I guess I can’t complain, I’ve always been a night owl but like I said, not this bad. I end up feeling light headed and dizzy a lot because of the lack of sleep. It hasn’t crushed my motivation or routine. I am still going a hundred miles a minute every day and making the most out of it. I feel so tired but once my head hits the pillow I’m wide awake. I just wonder if I’ll ever get back to “normal.”

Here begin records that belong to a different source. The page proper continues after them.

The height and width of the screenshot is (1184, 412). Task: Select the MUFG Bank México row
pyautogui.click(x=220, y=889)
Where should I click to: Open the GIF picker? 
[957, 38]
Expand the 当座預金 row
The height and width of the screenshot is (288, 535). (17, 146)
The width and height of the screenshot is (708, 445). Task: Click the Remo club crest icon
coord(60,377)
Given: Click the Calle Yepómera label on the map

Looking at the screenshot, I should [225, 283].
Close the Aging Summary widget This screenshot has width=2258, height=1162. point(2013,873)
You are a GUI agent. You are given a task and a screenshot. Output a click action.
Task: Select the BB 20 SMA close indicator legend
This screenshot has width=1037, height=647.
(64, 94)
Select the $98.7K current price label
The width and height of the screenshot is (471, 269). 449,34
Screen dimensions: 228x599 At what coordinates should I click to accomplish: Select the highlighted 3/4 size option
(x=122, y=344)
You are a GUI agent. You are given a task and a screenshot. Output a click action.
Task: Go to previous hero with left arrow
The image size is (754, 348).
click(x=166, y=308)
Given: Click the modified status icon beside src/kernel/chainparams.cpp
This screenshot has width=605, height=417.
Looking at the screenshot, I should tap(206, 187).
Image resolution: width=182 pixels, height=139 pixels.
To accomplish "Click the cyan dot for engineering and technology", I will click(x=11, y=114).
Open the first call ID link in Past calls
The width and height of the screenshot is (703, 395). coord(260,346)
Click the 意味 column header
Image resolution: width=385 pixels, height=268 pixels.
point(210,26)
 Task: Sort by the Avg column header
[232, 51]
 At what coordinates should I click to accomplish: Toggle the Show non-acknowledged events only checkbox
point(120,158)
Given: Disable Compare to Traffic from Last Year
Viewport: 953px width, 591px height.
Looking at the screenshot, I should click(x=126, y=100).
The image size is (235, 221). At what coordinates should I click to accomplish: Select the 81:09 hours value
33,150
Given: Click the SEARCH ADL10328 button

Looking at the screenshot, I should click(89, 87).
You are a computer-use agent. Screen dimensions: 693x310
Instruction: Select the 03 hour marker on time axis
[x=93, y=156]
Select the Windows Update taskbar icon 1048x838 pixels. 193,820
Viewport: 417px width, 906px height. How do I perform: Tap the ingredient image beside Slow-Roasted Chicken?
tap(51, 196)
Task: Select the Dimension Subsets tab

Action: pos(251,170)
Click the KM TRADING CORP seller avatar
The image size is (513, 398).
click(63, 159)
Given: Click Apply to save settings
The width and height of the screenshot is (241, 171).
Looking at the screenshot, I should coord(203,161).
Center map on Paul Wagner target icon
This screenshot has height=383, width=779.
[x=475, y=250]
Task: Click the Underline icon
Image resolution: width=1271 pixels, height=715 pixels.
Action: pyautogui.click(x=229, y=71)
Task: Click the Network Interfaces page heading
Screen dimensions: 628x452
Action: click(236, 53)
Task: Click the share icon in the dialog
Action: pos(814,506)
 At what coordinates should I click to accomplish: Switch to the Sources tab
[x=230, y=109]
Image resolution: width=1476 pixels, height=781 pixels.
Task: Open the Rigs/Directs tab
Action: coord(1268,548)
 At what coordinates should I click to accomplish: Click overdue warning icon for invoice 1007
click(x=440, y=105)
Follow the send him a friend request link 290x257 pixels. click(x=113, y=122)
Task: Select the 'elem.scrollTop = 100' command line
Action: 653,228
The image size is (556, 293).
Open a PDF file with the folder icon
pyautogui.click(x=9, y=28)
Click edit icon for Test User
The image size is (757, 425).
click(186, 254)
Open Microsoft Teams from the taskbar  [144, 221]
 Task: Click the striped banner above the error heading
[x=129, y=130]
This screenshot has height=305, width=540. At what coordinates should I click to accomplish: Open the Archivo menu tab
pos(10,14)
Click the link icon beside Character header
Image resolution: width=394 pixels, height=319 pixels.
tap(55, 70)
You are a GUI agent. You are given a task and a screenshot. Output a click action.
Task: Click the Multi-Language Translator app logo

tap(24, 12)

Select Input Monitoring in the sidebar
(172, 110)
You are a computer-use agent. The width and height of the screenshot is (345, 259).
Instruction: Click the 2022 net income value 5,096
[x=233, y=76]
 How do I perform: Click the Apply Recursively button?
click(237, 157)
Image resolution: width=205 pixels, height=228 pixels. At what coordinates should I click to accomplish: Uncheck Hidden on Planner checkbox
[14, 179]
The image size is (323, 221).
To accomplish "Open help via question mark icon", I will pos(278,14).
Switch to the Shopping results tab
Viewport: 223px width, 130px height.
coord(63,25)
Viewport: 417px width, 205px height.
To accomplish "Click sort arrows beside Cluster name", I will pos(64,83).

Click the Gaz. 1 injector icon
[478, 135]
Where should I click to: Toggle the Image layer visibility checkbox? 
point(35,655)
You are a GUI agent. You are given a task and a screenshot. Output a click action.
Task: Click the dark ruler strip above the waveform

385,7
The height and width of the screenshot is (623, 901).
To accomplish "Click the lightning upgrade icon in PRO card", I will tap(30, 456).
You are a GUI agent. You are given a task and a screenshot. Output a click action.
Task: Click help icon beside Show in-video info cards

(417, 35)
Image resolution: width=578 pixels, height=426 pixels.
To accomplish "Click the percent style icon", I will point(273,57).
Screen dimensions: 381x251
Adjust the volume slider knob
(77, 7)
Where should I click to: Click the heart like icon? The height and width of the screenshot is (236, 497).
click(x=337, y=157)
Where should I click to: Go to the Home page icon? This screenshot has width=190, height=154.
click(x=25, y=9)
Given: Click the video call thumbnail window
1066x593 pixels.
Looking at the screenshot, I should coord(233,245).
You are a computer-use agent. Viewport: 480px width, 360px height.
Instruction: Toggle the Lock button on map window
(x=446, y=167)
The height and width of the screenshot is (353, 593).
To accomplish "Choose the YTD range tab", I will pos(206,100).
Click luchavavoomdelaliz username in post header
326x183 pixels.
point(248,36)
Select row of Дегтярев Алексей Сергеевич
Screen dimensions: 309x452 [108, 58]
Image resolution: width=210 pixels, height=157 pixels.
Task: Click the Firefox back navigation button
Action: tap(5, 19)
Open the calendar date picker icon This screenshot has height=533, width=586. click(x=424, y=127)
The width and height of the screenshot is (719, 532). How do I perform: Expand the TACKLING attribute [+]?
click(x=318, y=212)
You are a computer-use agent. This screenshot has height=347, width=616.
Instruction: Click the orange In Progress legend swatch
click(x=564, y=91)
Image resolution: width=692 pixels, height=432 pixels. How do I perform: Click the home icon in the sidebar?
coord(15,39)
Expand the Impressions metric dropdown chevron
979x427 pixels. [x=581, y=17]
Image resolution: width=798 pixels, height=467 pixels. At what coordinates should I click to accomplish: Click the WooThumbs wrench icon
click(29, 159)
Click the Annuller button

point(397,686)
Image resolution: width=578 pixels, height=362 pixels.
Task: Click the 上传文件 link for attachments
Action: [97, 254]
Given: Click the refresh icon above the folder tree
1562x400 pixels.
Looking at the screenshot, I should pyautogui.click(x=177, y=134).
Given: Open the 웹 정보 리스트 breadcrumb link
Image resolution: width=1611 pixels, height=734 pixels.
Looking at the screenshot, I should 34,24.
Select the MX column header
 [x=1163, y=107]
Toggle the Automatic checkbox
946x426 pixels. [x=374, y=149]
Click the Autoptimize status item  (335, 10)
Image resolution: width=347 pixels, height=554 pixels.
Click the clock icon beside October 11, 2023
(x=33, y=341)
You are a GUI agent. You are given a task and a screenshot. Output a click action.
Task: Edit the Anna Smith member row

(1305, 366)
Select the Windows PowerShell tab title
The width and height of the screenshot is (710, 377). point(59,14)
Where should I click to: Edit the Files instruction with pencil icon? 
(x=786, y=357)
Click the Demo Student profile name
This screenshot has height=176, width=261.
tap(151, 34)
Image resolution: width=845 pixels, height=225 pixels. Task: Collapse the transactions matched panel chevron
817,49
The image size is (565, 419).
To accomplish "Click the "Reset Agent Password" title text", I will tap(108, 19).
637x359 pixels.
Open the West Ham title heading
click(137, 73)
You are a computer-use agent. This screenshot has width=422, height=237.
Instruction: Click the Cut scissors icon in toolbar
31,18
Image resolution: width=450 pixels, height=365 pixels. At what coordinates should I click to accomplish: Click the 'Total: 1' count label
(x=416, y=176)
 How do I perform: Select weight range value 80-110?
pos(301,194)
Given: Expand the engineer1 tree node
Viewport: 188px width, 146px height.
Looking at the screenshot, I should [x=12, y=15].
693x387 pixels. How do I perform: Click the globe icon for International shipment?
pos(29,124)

I also wonder if being on Prozac has anything to do with it. I also take Xanax with it to help with the panic and anxiety attacks. It has really been working, but is it working too good? I don’t know. Inside my head has been loud. I had a lot of insiders co-conscious with me since last night. They were helping me through Zoom court that of course had to be postponed until next month because Eddie’s father is dodging being served. The judge decided if he doesn’t show up at the next court hearing, he is just going to call it abandonment on the father’s part. It’s so upsetting because I never thought he would do this. I guess I was wrong. You really don’t know a person until you do. I’ve been through hell and back with him and I’m not willing to go back for the millionth time.
I think maybe everything will settle within me once everything is said and done. Or at least, I hope. The last two weekends spending the night at my sweetheart’s condo I have been having the same issue. Normally I can sleep really well in his arms but for some reason I’m getting maybe 4 hours and that’s it. Falling asleep around 3 and waking up at 7 or falling asleep at 2 and waking up at 6. Although this last time we both slept that same amount, it was really weird. We both take sleeping aids. We both also have manic bipolar depression, DID, and trauma-related issues. We are quite the pair. I’ve never met someone I’ve felt so relatable to in my life and that’s how I know we are supposed to be together. That and he also doesn’t do drugs or drink and has a love for and little bond with my son already that I am thrilled about. When your son says, “He’s such a nice guy,” and refers to him more than he does his own father, there’s a problem. There’s a lot to this part of the story and it’s unfolding nicely. I just want to move on with my life and be able to announce being with him. That’ll be the day.
When he was over the other day Eddie goes, “I need to talk to you,” and continued to tell him the traumatic story of how he is afraid of his father. He told him, “You and your Mommy are safe now, I won’t let anything happen to you and neither will your grandparents.” As little man was retelling the story I kept having flashbacks and it started to trigger a switch within that I wasn’t really ready for. It’s hard to keep it all together when you are reliving something no one else can see but you. I wasn’t standing in the living room with them, I was in that fucking bedroom again, in our living room again, in that kitchen again. This time really impacted me in ways I never thought imaginable and it’s been hard to work through without the help yet of a therapist. I want the help and I know I need the help. I want my son to seek therapy as well because this has hit him hard. I’m not sure what will ever become of his relationship with his father again, but I know it’s severely damaged.
Our bond, our connection, is stronger than ever. He admitted the whole time he was afraid for me and just wanted me home. It makes me feel a guilt I can’t explain, that I chose to stay in that situation with a man who wanted to just keep me sedated and making the most awful and wrong decisions. Those that I couldn’t tell you about because I being shut off to the experience by protection. I hate the fact that I can just be sitting here and something hits me and I remember a piece and it makes my heart jump out of my chest. I hear myself saying, “No, stop it. Don’t show me that,” more often than not, especially during the night. I just wonder if writing this down will help me at all to clear out my headspace just so I can get a couple more hours of sleep before getting up at 7 with little man for school. I sure hope so. I feel like I’ve been hit by a mack truck.
I guess I’ll leave it here for tonight. Who knows, maybe I’ll be back. I just keep thinking about other things to write about but I don’t want to go all over the place again. That’s a specialty of mine. Wish me luck.